Addendum II: Hat-tip to reader MW: Hanson is good today.
Now the Islamic world is organizing boycotts of Denmark because one of its newspapers chose to run a cartoon supposedly lampooning the prophet Mohammed. We are supposed to forget that it is de rigueur in raucous Scandinavian popular culture to attack Christianity with impunity. Much less are we to remember that Hamas terrorists occupied and desecrated the Church of the Nativity in Bethlehem in a globally televised charade.
Instead, Danish officials are threatened, boycotts organized, ambassadors recalled - and, yes, Bill Clinton steps forward to offer another lip-biting apology while garnering lecture fees in the oil-rich Gulf, in the manner of his mea culpa last year to the Iranian mullacracy. There is now a pattern to Clintonian apologies - they almost always occur overseas and on someone else’s subsidy.
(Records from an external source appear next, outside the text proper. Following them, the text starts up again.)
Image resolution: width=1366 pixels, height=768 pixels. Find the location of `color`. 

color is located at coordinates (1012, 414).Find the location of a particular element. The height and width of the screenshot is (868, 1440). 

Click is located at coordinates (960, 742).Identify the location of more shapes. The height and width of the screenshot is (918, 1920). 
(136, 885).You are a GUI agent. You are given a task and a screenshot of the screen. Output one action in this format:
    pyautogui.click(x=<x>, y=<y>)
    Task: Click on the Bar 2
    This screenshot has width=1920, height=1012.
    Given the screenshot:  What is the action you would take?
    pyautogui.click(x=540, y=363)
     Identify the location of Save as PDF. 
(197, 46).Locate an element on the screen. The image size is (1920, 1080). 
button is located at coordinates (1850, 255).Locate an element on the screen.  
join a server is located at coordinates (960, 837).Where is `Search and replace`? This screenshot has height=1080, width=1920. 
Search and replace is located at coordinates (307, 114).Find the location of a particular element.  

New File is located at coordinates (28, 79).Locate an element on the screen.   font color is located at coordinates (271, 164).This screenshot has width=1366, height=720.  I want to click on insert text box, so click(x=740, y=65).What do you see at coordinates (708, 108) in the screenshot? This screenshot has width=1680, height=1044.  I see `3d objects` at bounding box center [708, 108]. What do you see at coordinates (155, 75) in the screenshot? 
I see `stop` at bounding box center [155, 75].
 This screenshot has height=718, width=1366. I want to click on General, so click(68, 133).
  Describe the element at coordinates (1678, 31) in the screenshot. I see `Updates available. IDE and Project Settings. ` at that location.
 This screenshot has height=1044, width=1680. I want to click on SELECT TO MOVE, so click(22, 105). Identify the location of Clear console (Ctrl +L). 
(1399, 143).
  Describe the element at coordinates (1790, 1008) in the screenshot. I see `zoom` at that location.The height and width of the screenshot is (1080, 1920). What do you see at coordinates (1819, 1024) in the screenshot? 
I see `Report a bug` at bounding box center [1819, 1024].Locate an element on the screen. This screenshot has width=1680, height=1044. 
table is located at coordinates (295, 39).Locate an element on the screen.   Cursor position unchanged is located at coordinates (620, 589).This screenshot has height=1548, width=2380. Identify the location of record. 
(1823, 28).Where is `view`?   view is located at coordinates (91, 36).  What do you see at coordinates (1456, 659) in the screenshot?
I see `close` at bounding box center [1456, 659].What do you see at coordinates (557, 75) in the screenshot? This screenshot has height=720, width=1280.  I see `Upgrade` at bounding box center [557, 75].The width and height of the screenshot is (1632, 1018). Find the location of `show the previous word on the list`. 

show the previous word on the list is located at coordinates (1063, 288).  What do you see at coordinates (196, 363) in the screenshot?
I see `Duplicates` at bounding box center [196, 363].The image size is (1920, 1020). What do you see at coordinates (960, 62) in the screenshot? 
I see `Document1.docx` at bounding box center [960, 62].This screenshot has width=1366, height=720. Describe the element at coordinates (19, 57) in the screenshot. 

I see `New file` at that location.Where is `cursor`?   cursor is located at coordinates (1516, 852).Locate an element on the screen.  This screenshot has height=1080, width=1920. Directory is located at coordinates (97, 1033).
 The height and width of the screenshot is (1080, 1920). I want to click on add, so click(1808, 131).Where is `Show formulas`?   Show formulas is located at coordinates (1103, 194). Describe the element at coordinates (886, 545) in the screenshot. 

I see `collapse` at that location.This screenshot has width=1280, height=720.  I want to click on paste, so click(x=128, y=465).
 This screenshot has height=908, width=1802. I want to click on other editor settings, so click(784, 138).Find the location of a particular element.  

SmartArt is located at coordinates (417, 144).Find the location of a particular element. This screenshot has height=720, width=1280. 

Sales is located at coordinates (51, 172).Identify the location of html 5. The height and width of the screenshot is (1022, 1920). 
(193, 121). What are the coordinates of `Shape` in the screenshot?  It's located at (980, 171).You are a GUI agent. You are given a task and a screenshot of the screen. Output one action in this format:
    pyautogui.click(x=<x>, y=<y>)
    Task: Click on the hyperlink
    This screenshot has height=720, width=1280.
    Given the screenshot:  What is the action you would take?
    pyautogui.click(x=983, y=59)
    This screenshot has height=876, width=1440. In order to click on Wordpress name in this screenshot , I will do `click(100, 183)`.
Ever since that seminal death sentence handed down to Salman Rushdie by the Iranian theocracy, the Western world has incrementally and insidiously accepted these laws of asymmetry. Perhaps due to what might legitimately be called the lunacy principle (”these people are capable of doing anything at anytime”), the Muslim Middle East can insist on one standard of behavior for itself and quite another for others. It asks nothing of its own people and everything of everyone else’s, while expecting no serious repercussions in the age of political correctness, in which affluent and leisured Westerners are frantic to avoid any disruption in their rather sheltered lives.